These general orientations, put forward at the time of the preceding congress, have not only been confirmed during the last two years, but have been amplified in a spectacular manner over the same period: their exacerbation dramatically increases the destabilisation of the relations of force between imperialisms; it heightens the risk of war and chaos in important regions of the planet such as the Middle East and the Far East, with all the catastrophic consequences which can unfold from such events on the human, ecological and economic levels for the whole of the planet and for the working class in particular.
The forty-five year old history of the Middle East strikingly expresses the advance of decomposition and the loss of control by the leading world power:
- the 70's: although the US bloc assures itself of the global control of the Middle East and progressively reduces the influence of the Russian bloc, the coming to power of the Mullahs in Iran marks the development of decomposition.
- the 80s: The Lebanese swamp underlines the difficulties of Israel but also of the USA in keeping control over the region, the latter pushing Iraq into war with Iran;
- 1991: first Gulf War where the US Godfather mobilises a number of states behind it in the war against Saddam, chasing him out of Kuwait;
- 2003: setback of the mobilisation of Bush against Iraq and the growth of Iran which, since the 90's, is itself on the offensive as a regional power defying the USA;
- 2011: US retreat from Iraq and growing chaos in the Middle East.
Certainly the policy of progressive retreat (“step by step”) of the USA from Iraq and Afghanistan by the Obama administration has succeeded in limiting the damage for the world cop, but these wars have resulted in an incommensurable chaos throughout the region.
The accentuation of each for themselves in imperialist confrontations and the extension of chaos, which opens up the particular development of unforeseen events, is illustrated in the recent period through four more specific situations:
- The dangers of military confrontations and the growing instability of states in the Middle East;
- The growth of China's power and the exacerbation of tensions in the Far East;
- The fragmentation of states and the extension of chaos to Africa;
- The impact of the crisis on tensions between states in Europe.
1. The extension of chaos to the Middle East
1.1. A brief historical perspective.
For economic and strategic reasons (commercial routes towards Asia, oil...) the region has always been an important stake in the confrontation between powers.
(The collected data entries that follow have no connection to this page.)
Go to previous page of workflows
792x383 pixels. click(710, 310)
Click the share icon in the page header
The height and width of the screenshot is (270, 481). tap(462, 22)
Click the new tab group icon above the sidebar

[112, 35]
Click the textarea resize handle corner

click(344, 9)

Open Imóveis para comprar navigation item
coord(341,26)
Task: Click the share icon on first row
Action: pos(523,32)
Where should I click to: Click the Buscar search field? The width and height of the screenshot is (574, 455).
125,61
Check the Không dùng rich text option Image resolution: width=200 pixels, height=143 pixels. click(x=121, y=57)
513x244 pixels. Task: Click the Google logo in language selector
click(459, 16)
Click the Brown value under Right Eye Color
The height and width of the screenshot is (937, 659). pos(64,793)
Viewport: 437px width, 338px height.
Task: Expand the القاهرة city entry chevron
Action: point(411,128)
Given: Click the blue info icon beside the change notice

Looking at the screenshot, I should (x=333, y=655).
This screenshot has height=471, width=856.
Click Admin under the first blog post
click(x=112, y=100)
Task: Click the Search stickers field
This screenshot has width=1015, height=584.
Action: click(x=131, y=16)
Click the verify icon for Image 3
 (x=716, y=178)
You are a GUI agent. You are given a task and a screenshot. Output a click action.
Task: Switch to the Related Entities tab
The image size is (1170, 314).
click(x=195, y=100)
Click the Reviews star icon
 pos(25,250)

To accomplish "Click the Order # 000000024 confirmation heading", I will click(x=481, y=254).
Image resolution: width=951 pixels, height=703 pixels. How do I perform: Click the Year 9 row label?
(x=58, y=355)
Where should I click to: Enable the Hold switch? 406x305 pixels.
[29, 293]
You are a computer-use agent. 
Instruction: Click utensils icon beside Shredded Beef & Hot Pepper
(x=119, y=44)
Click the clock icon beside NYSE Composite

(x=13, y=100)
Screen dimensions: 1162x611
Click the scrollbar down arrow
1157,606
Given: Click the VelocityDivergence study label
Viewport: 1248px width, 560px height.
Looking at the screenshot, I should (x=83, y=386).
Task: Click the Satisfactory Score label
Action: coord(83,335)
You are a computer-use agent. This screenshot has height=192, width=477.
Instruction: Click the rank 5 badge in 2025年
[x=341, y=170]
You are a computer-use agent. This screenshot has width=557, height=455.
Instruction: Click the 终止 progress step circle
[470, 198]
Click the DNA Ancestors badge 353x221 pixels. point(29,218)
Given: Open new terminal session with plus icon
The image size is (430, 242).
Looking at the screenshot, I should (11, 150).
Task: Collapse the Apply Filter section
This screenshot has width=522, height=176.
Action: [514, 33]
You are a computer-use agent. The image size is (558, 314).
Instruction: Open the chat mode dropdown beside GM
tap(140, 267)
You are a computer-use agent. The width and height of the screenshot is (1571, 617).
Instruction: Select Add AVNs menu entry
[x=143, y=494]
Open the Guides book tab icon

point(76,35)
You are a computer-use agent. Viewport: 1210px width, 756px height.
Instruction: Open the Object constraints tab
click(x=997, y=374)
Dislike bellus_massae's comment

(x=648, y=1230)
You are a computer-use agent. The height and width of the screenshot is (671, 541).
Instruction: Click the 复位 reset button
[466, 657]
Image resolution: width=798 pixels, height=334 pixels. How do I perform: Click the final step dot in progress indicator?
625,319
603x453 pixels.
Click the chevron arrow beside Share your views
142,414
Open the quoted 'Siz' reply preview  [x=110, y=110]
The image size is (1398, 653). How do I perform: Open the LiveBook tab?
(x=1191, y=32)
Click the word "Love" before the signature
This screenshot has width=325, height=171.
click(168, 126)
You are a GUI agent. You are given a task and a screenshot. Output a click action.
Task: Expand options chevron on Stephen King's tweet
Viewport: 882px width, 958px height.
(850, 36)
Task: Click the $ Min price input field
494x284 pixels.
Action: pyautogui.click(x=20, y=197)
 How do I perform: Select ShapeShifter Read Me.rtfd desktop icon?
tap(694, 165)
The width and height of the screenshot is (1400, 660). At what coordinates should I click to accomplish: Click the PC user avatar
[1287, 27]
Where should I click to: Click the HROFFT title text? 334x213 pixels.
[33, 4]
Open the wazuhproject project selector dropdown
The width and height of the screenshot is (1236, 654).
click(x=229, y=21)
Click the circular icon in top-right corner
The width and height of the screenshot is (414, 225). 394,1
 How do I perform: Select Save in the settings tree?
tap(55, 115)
Since the beginning of the decadence of capitalism and the collapse of the Ottoman Empire in particular, it has been at the centre of imperialist tensions:
- up until 1945: after the collapse of the Ottoman Empire, the Sykes-Picot Accords carved up the region between Britain and France. It's the theatre of the Turkish civil war and the Greco-Turk conflict, of the emergence of Arab nationalism and Zionism, and it became one of the stakes of the Second World War (German offensives in Russia, North Africa, Libya);
- after 1945: it made up a central zone for East-West tensions (1945-89), with attempts by the Russian bloc to implant itself in the region, which then came up against the strong presence of the USA. The period is marked by the implantation of the new state of Israel, Israeli-Arab wars, the Palestinian question, the Iranian "revolution" which was the first expression of decomposition, the Iran-Iraq War;
- after 1989 and the implosion of the Russian bloc: all the contradictions which existed since the collapse of the Ottoman Empire exacerbated the development of each for themselves, the putting into question of US leadership and the extension of chaos. Iran, Iraq and Syria were denounced by the USA as rogue states. The region underwent the two US wars in Iraq, two Israeli wars in Lebanon, the growth of the power of Iran and its ally Hezbollah in Lebanon;
- since 2003 we've seen an explosion of instability: the fragmentation of the Palestinian Authority and Iraq, the "Arab Spring" which has led to the destabilisation of a number of regimes in the region (Libya, Egypt, Yemen) and a war of factions and imperialisms in Syria. The permanent massacres in Syria, the efforts by Iran to obtain nuclear weapons, new Israeli bombardments of Gaza or the permanent political instability in Egypt, demand that each of these events are situated in the global dynamic of the region.
1.2. Growing danger of military confrontations between imperialisms
More than ever, war threatens in the region: preventative intervention by Israel (with or without the USA's approval) against Iran, the possibilities of intervention by different imperialisms in Syria, the war of Israel against the Palestinians (supported at present by Egypt), tensions between the Gulf monarchies and Iran. The Middle East is a terrible confirmation of our analysis of the impasse of the system and the descent into "each for themselves":
- the region has become an enormous powder keg and arms purchases have again multiplied these last years (Saudi Arabia, Qatar, Kuwait, United Arab Emirates, Oman);
- flocks of vultures of the first, second and third order confront each other in the region, as the conflict in Syria shows: the USA, Russia, China, Turkey, Iran, Israel, Saudi Arabia, Qatar, Egypt with more and more armed gangs at the service of these powers or the warlords acting on their own account:
- in this context, we should point out the destabilising role of Russia in the Middle East (since it wants to maintain its last points of support in the region) and of China (which has a more offensive attitude, supporting Iran which is a crucial provider of oil). Europe is more discrete, even if a country like France is advancing its cards in Palestine, in Syria and even in Afghanistan (with the organisation of a conference in Chantilly, near Paris, in December 2012, bringing together the main Afghan factions).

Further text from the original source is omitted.